Haus-Rucker-Co’s wearable design appears mostly decorative next to today’s smart devices that accumulate and exchange data with remarkable speed. Indeed, the candy colors and hallucinatory sensibility of the collective’s projects would be unimaginable outside the cultural atmosphere in the 1960s that combined hippie culture with growing anxieties about urban and air pollution. But perhaps Haus-Rucker-Co’s motivations weren’t so far off from that of today’s IoT when considering their interest in network theory, a nascent idea during their time which provided not merely a functional but idealized model for social cohesion. It expanded the dual relationship between viewer and object, including artwork, towards a plural context of countless agents and nodes of information connecting them. In fact, many of the collective’s apparatuses were “intended to be networked to other objects (and their wearers)” (Ross Elfine, “Common Ground: Haus-Rucker-Co’s Food City I and Collaborative Design Practice”) — the wearer of the flyhead helmet would not only tap into an alternate experience of the world but was expected to share their experience with wearers of other wearable devices like the Drizzler and Viewatomizer.

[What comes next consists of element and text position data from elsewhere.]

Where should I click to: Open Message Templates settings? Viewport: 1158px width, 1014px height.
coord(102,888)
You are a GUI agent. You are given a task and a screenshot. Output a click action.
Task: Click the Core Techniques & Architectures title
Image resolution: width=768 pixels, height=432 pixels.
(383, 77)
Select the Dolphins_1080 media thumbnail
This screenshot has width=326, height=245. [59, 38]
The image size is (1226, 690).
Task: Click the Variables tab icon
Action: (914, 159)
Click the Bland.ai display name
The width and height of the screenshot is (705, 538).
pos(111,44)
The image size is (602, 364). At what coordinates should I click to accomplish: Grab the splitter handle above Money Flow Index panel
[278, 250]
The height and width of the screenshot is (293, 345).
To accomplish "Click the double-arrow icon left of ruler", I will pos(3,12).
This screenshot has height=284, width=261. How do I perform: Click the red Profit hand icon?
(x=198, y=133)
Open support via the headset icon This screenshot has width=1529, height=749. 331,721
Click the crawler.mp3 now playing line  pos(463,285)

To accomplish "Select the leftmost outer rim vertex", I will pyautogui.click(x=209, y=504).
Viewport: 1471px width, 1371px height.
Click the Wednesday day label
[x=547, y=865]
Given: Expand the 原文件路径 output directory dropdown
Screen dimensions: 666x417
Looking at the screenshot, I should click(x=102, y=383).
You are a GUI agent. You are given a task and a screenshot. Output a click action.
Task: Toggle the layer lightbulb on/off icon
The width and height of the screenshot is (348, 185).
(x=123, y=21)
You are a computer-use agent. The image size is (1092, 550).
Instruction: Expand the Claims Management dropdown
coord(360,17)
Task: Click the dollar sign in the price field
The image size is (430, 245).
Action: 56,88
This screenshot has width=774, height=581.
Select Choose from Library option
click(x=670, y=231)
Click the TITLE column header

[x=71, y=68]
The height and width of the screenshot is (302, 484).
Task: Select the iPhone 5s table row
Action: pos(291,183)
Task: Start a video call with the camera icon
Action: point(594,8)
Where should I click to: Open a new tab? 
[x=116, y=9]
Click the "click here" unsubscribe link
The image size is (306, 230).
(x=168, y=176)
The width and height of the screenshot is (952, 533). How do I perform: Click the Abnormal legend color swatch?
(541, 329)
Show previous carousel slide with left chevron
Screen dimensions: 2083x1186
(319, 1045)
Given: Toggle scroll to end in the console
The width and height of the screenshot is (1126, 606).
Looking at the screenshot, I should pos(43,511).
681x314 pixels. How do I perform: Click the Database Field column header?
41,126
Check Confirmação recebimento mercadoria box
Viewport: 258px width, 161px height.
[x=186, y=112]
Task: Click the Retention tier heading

Switch “share” with “exchange” and “experience” with “information,” and we make a surprisingly quick transition to our IoT. But this switch is precisely what deserves more scrutiny. Somewhere along the line, early network enthusiasts’ emphasis on play — with all its irreducible subjectivity and spontaneity — has become an empty facade for the strictly controlled parameters of today’s technological agents, both human and nonhuman.